==== RECORDS FOR THE EXERCISE
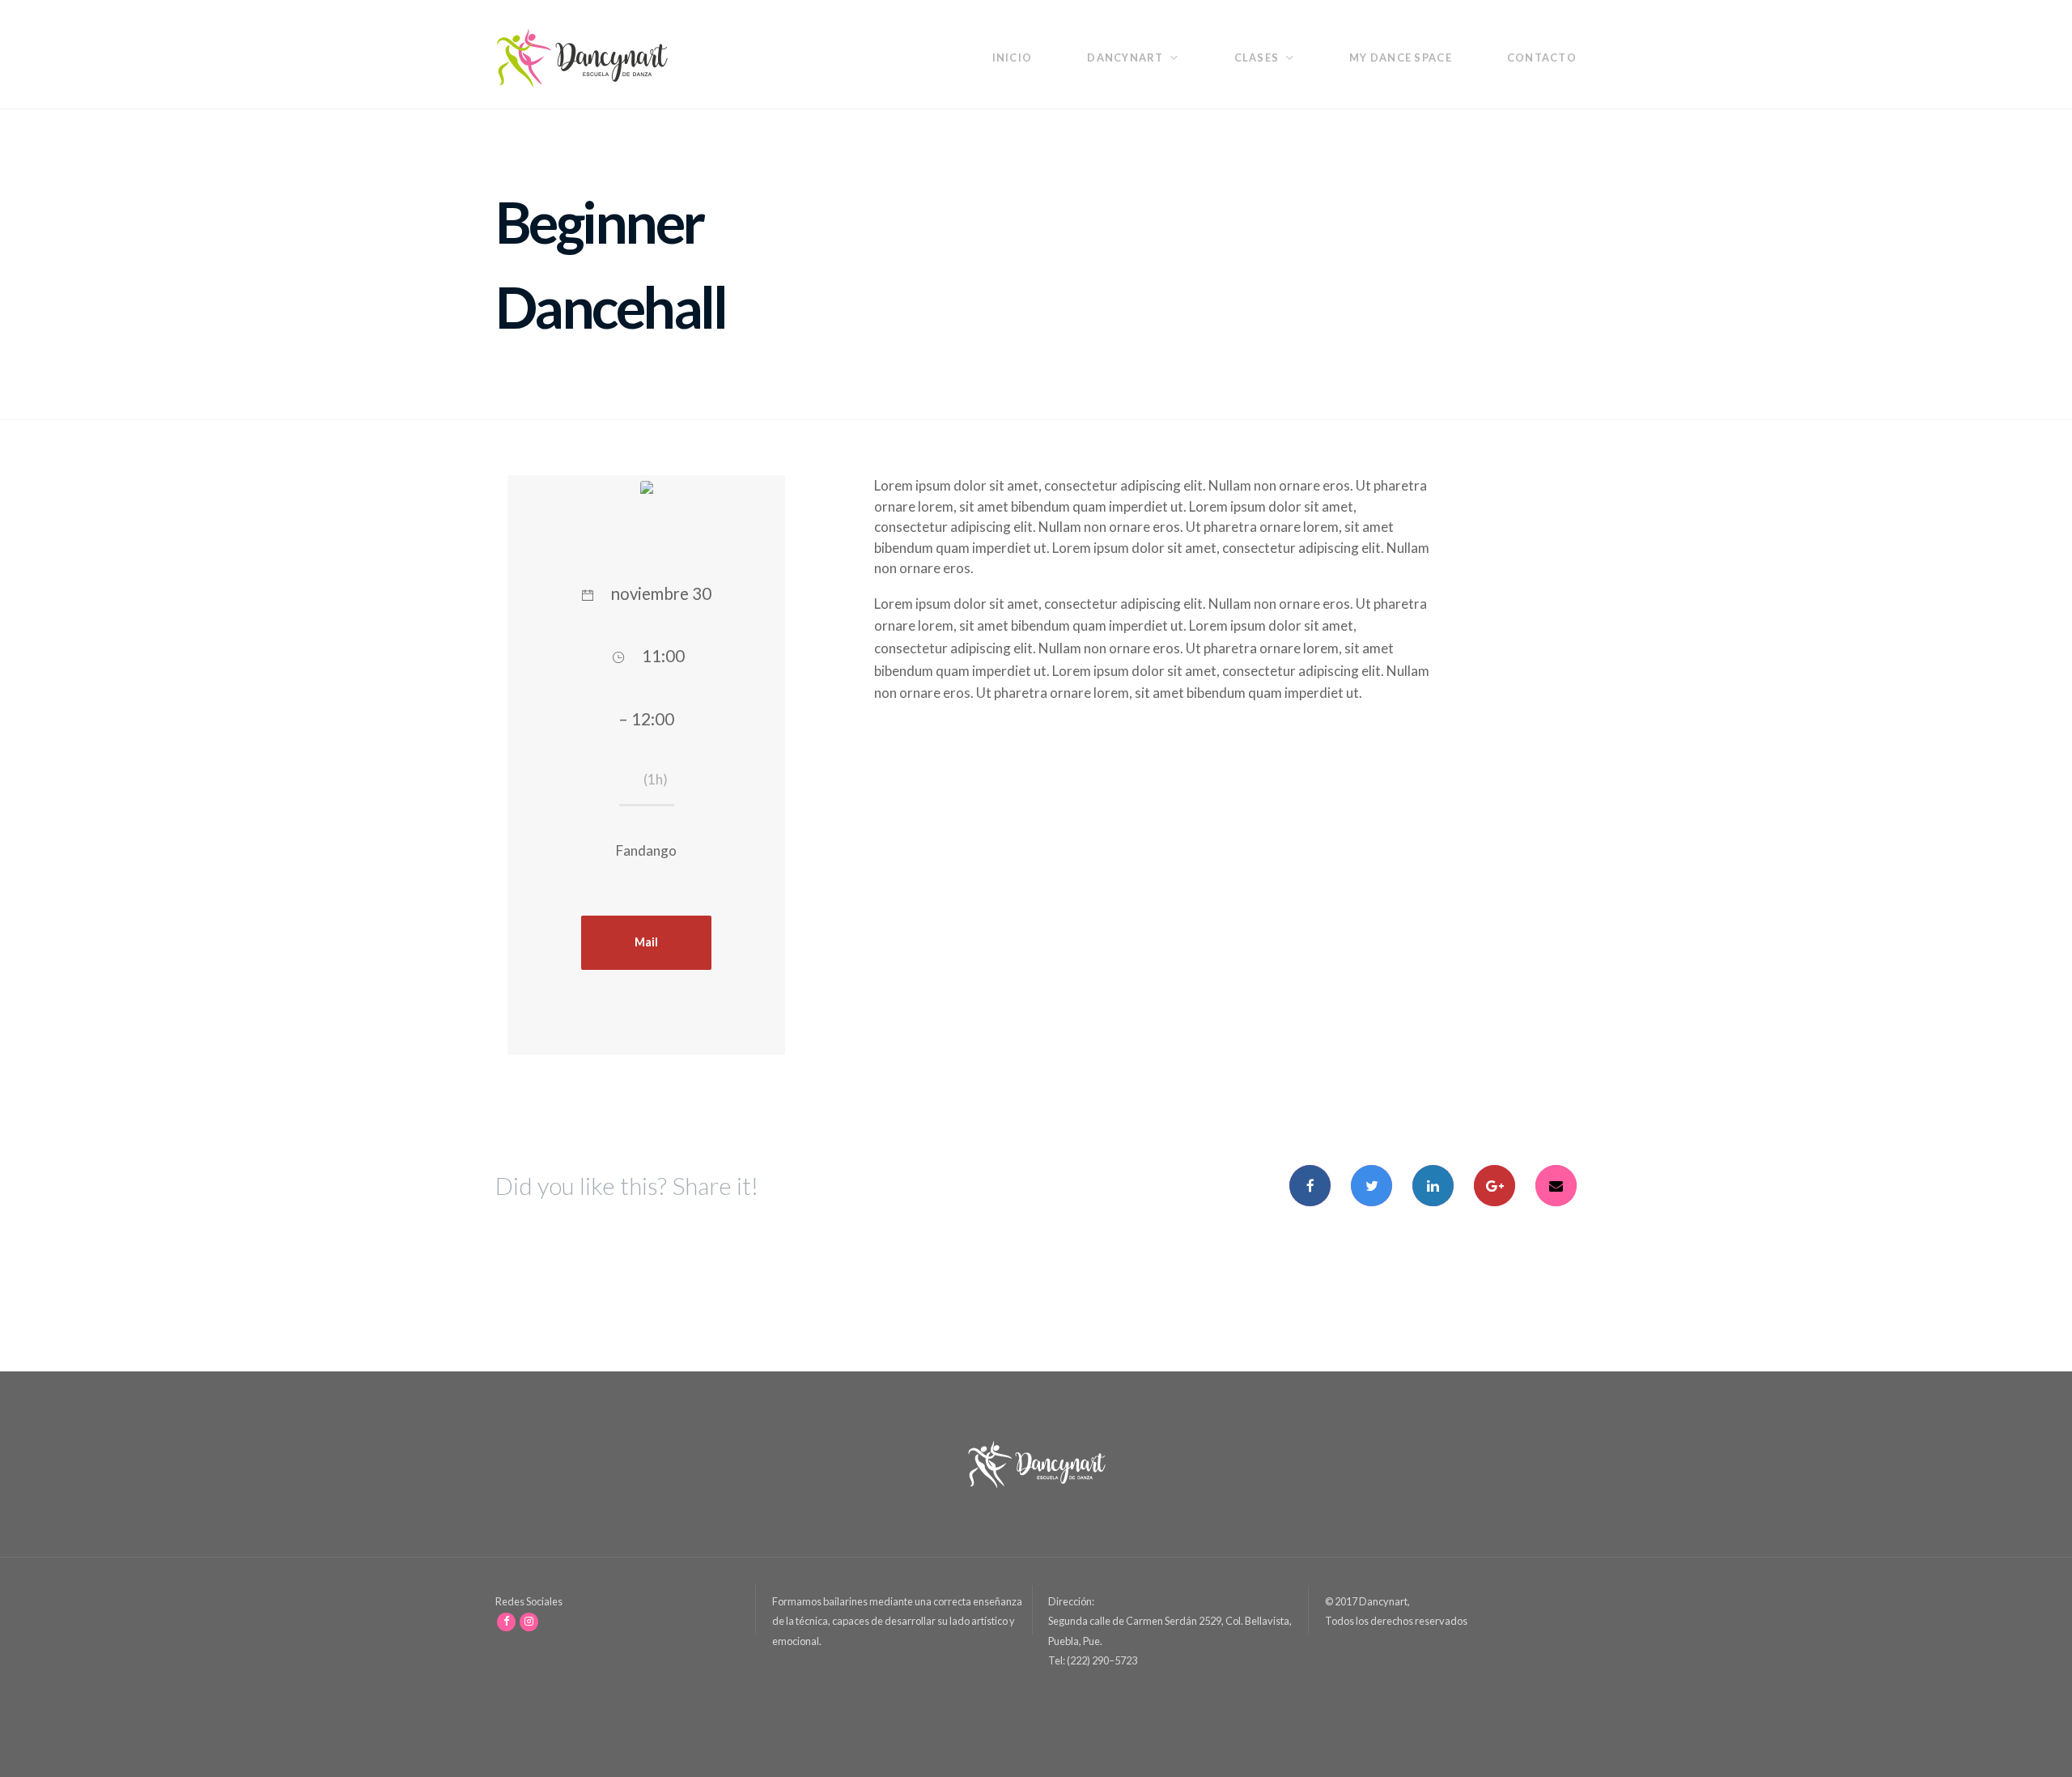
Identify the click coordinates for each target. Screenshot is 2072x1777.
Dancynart (1125, 57)
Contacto (1542, 57)
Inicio (1012, 57)
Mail (646, 942)
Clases (1257, 57)
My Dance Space (1400, 57)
========
_TASK BRIEF:_ Verbatim output of the entries is required, with each image left out.

_ANSWER SECTION:_
Identify the click coordinates for each target. Screenshot is 2072x1777.
Dancynart (1125, 57)
Contacto (1542, 57)
Inicio (1012, 57)
Mail (646, 942)
Clases (1257, 57)
My Dance Space (1400, 57)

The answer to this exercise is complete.